提示本文 |
レジンキャストミルク4 [★★★]
すかさず上下巻構成の下巻に当たる感想。決戦編。
壮絶な戦いのなか、それらに苦しくも辛勝し、大切なモノを守れたときの温かさが見事。
とにかくずっと蜜のターンだった。けれど蜜の魅力も最大限に顕れていた気がします!
レジンキャストミルク〈4〉 (電撃文庫)
舞鶴蜜が、まだ速見蜜という名前だったころ。表紙の蜜がいい。
蜜に生まれて初めての友達ができる。 その名は、直川君子。
それから2年後、“無限回廊(エターナル・アイドル)” の策略に巻き込まれ、
連れ去られてしまった君子を前にして、蜜がとった行動とは――。
黒の戦装束は、姉妹の絆の証――!
少年漫画らしい、王道展開的な。囚われた存在を取り返すべく、或いは怨敵を抹殺すべく、このステージの人間達はそれぞれの思いを胸に動く。主要人物一人一人に見せ場があってかなり燃える展開でした!
前回は自分の不始末から硝子を失ったことに、機能停止状態みたいな晶でしたが、周りの人間達の温かい(?)言葉によって励まされ再起。でもこの人たちの関係って説明しづらいよな。それなりの信頼関係は築いていると思うのですが、果たしてどうだか。それでも理緒や殊子先輩は晶へ「利用しろ」などと言うし、非常に面白い関係。特に理緒はこんな境遇だからやられるなら徹底的に利用してほしいと言う。それは信頼と置き換えることもできるけど、それでも彼女の半端嫌いは徹底していますね。

提供資料 |
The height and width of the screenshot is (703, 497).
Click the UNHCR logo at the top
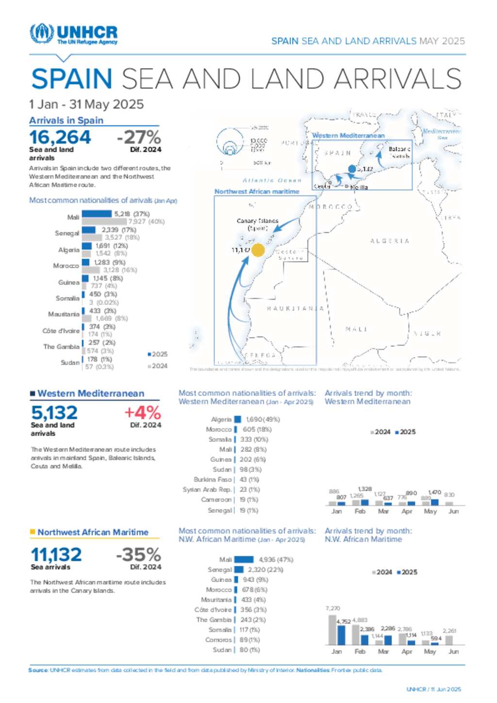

指定課題 A | 『レジンキャストミルク4』の感想文において、蜜に生まれて初めてできた友達の名前は何ですか。
指定課題 B | 『レジンキャストミルク4』の感想文にある「主要人物一人一人に見せ場があってかなり燃える展開でした!」という一文を英語に訳してください。
指定課題 C | 『レジンキャストミルク4』の感想文を、最後の文の続きから書き進めてください。
資料は参照する必要がありません。

最終解答 A | 直川君子です。

最終解答 B | Each of the main characters got a moment in the spotlight, which made for a really thrilling story!

最終解答 C |
まあそんな晶よりも今回は蜜の覚悟と殊子先輩のアンダーゲートオープンがカッコよかったわけで。
何に対しても無関心を貫いていた蜜の痛切な過去編が明かされ、後に君子との触れ合いを通じてだんだん心を開いていくところがいいなぁ。蜜にもこんな場面があったのね。しつこいほどに君子に言い寄られて、だんだんタジタジになってしまう蜜かわいいよ蜜。昔の殊子先輩もどことなく蜜と似通った考え方を持ってそうだったなー。
表紙のゴシックドレスが蜜に相応しい戦闘衣装なんてカッコよすぎです。この中で一番感情的で脆弱で不器用だけれども、健気に接してくれた君子のために全てを背負い込み、自分の命は厭わないで立ち向かっていく姿が素敵すぎる。それほど彼女の決意の強さが顕れてます。
でもって殊子先輩のアンダーゲートオープンもテンション上がったよぅ! でも能力的にはかなりチートだと思ったことは内緒。
ラストシーンは君子のセリフに思わずほろりときてしまいました。でも、以降がさらに厳しい戦いになることうけ合いなので、ちょっと怖いなー。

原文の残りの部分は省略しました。